自由集会 W11-5  (Workshop)

長期観測データと衛星写真から作成する日本全国の森林における自然撹乱マップ【O】
Mapping natural disturbance dynamics in forests across Japan combining long-term monitoring data and satellite images【O】

*鈴木紅葉(東京大学)
*Kureha F. SUZUKI(The University of Tokyo)
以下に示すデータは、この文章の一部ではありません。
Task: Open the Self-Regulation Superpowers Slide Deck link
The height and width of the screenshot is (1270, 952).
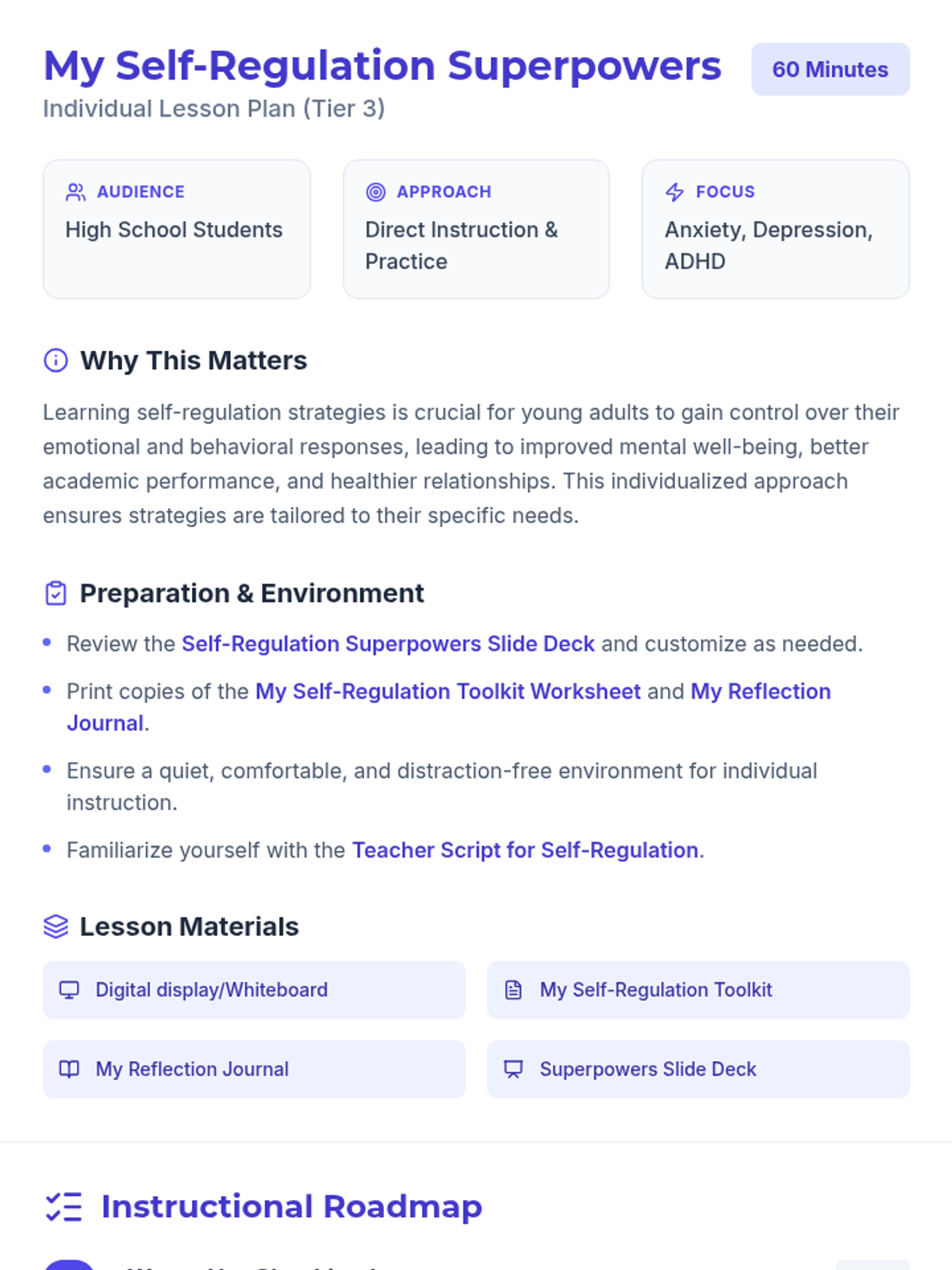Action: [388, 644]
 人為撹乱(伐採や土地転用)や自然撹乱(風倒や病虫害の発生)を含む森林撹乱は、森林の組成や構造の改変を通じて、森林生態系に影響を及ぼす。近年では、気候変動による世界的な自然撹乱の活発化が明らかになっている。日本各地では、カシノナガキクイムシが運搬する病原菌によるブナ科樹木の集団枯死(ナラ枯れ)や豪雨による斜面崩壊が頻発している。こういった森林撹乱の定量的な把握は、森林の健全性や回復力を高める森林管理を実施していく上で必要である。これまで、時空間的分解能が高く、広範囲で取得される衛星写真を用いて、森林撹乱による森林の変化を捉え、その変化や撹乱体制(撹乱の規模・頻度・強度)のマップ作成を試みる研究が北米・欧米を中心に実施されてきた。しかしながら、優占樹種やバイオームによる撹乱体制の違い、撹乱イベント(風倒・病虫害・山火事など)による撹乱レガシー(岩・枯死木など)の量や質の違いは考慮されてこなかったため、撹乱体制の決定要因は十分に解明されていない。
 本研究では、複数のバイオーム(冷温帯~亜熱帯)を有し、環境傾度の大きい日本列島を対象に、全国の森林における約40年間の自然撹乱をマッピングし、自然撹乱体制とその変化の時空間的な定量化に挑む。自然撹乱マップを効果的に利用するためには、マップ分類の精度を評価する必要がある。そこで発表者は、北海道から沖縄県までの多様なバイオームに位置するJaLTERの森林サイトから得られた、詳細な長期観測データがマップの精度評価に有効であると考えるに至った。この着想は、JaLTERの森林サイトの一つを訪れ、サイト管理者の方々の豊富な知識および撹乱履歴の記録を目の当たりにしたことで得られたものである。毎木データとリモートセンシングという異なる手法の組み合わせによって、長期観測データのさらなる活用が期待される。